§ **EXERCISE SET**:
a: Rewrite the stretch of the marble-collecting article from "Many marble players" through "one at a time.", substituting "craftsmen" for "artisans".
b: Carry the marble-collecting article forward from its last sentence.

§ **TEXT BLOCK**:
QUESTION: As a kid, I played marbles with my buddies. I started playing with marbles when I was in third grade and by the fifth grade, I was our school’s marble champion. At the time, I liked the way the marbles looked but knew nothing about how they were made. I’ve seen some old marbles online and would like to start a collection. What advice can you give me?
ANSWER: Marbles are a good item to collect because of their size. But don’t let their small size fool you. Some of the older handmade marbles can go as high as $700 for a 2½-inch end-of-day one.
For those who have never played marbles, the goal of each shot is to hit one of the marbles in the center and knock it out of the circle. If the player knocks a marble out, then they get to keep the marble for the rest of the game, they also get to take another turn. If the first player doesn’t knock a marble out of the circle, the next player then gets a turn.
Aggies, cats eyes, popeyes, red devils, pearls, turtles, bumblebees—these were all nicknames for marbles. A cat's eye marble, for instance, had central eye-shaped colored inserts or cores injected inside the marble. A devil's eye was red with yellow eye.
Many marble players grew up to be marble collectors. Many treasure the handmade glass marbles produced in Germany between 1865 and 1910. These represented a golden age of marbles---a time when artisans made them one at a time.
Although glass marbles date from Roman times, the invention of the marble scissors in 1846 advanced the technique considerably. An unknown glass-worker in Lausche, a town in the porcelain-making province of Thruingen, Germany, forged a pair of tongs with a cup on one end and a knife blade on the other. He attached the cup with a screw which could be made larger or smaller depending an the size of the marble needed. This invention made it possible to produce round glass marbles in quantity.
For years, collectors have referred to the scar or break mark left by the marble scissors as a "pontil mark.”' However, this isn’t correct. Glassmakers used a pontil rod for making blown glass, not marbles. Depending on the production technique, all antique handmade glass marbles have either one or two pontil marks.

§ **THE DATA**:
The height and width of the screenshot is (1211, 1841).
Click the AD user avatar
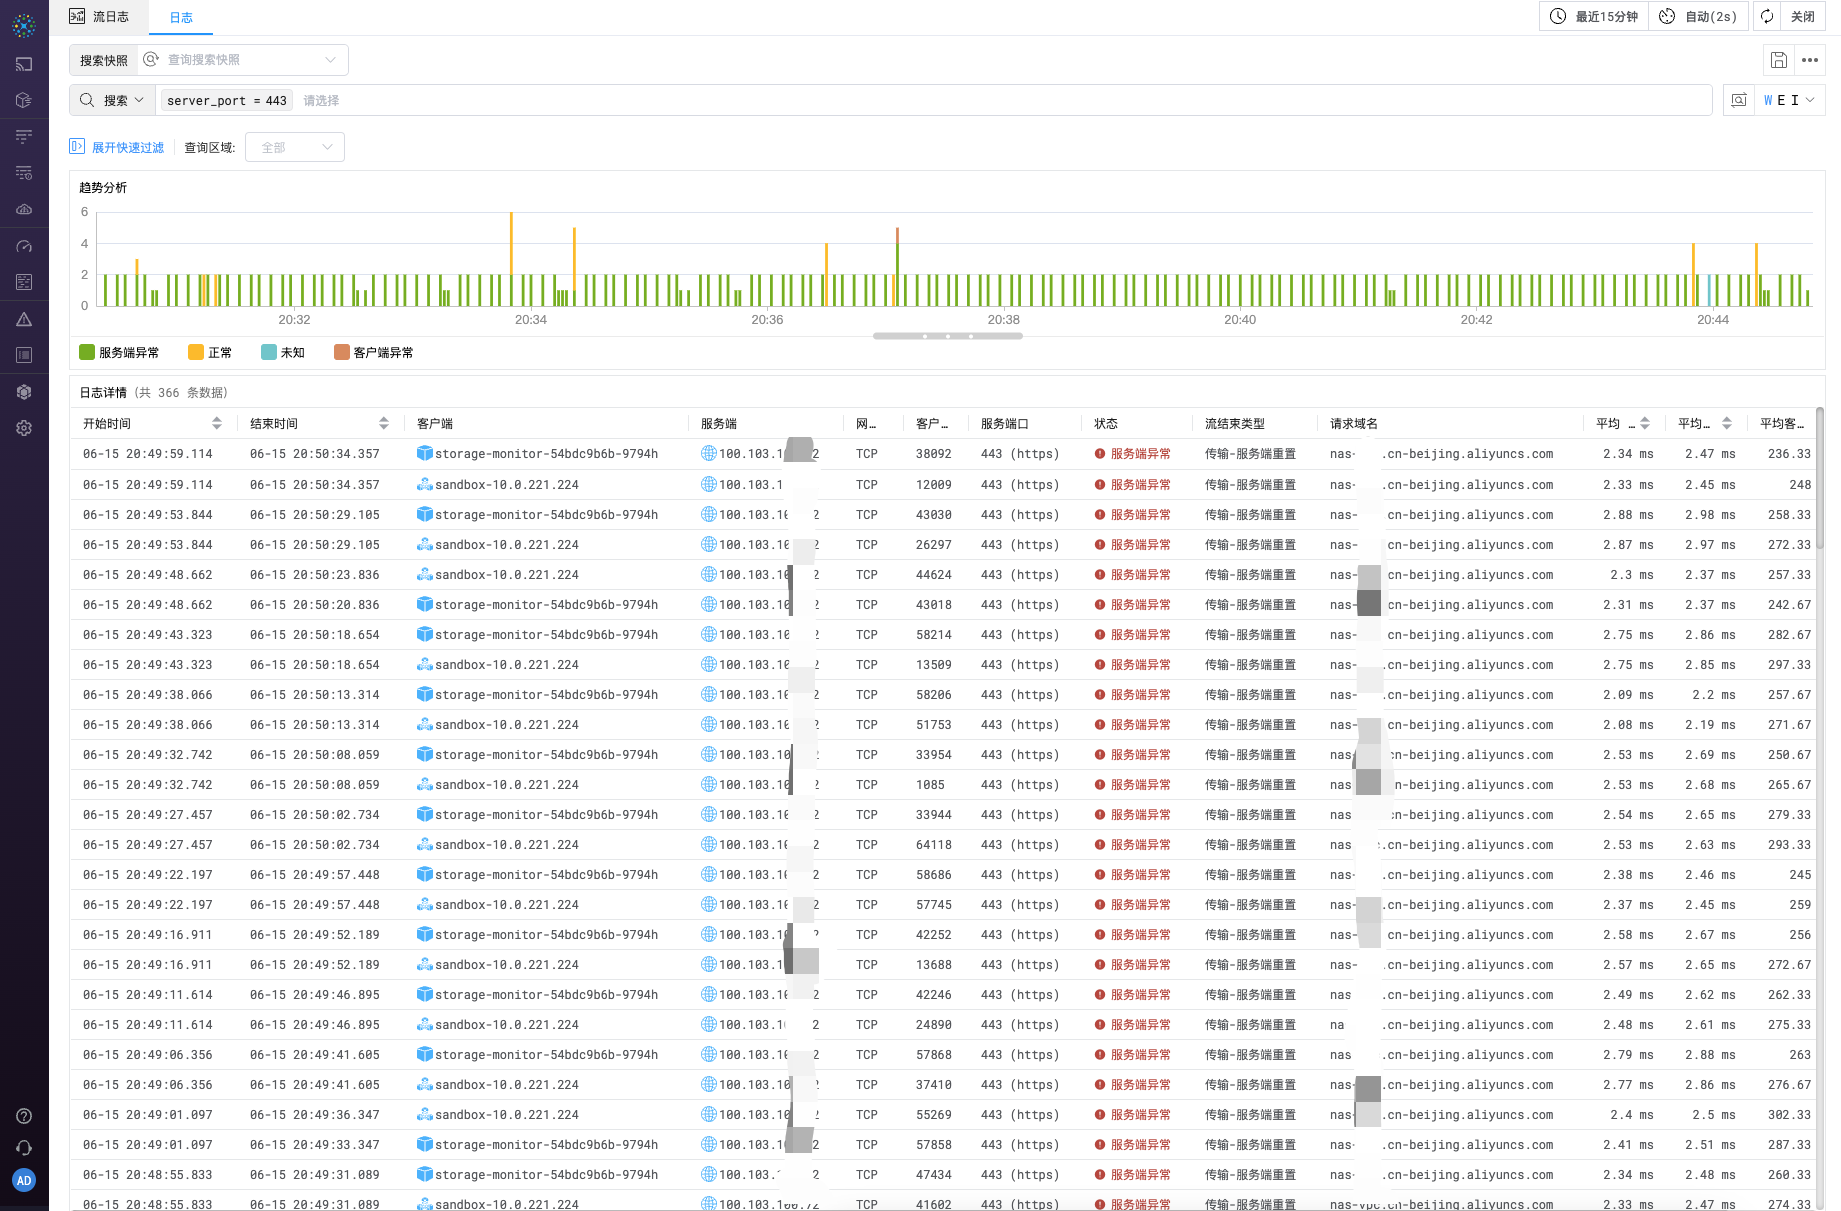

§ **ACTIVITY ANSWERS**:
a:
Many marble players grew up to be marble collectors. Many treasure the handmade glass marbles produced in Germany between 1865 and 1910. These represented a golden age of marbles---a time when craftsmen made them one at a time.

b:
German glass marbles came in a dazzling array of colors, types, and sizes in two large and distinguishable categories—antique cane-cut and individually made. Despite their differences, glassmakers cut marbles in each category with marble scissors.
Antique Cane-Cut Marbles
“Glass cane” has at least two meanings. It refers both to thin, individual threads of transparent opaque or colored glass and to the glass rod produced when combining threads. The Germans performed a similar creative transformation when they produced marbles from glass cane. The result was the "German Swirl."
When the core or cooler portion of a marble was an open network of opaque or colored glass threads, collectors refer to it as a glass latticinio core The number of threads in the delicate interior lattice varied vary from 8 to 40. Cores in red, blue or green are rare today. Close to the surface of the marble and distinct from the core were additional ribbons and swirls of complementary or contrasting colored glass. More than half the German Swirls had latticinio cores.
Solid cores looked like a column of tightly packed and consecutive colored glass threads. There was no clear glass at the core. The core, itself, was a solid color or colors. Divided and ribbon core marbles were subtly different. Most antique divided core swirls resembled a DNA molecule, but with three strands instead of two. Clear glass separated or divided the strands of color. In contrast, ribbon cores had only one or two somewhat wider divisions. Ribbon cores took considerable skill to produce and were rare compared to divided cores.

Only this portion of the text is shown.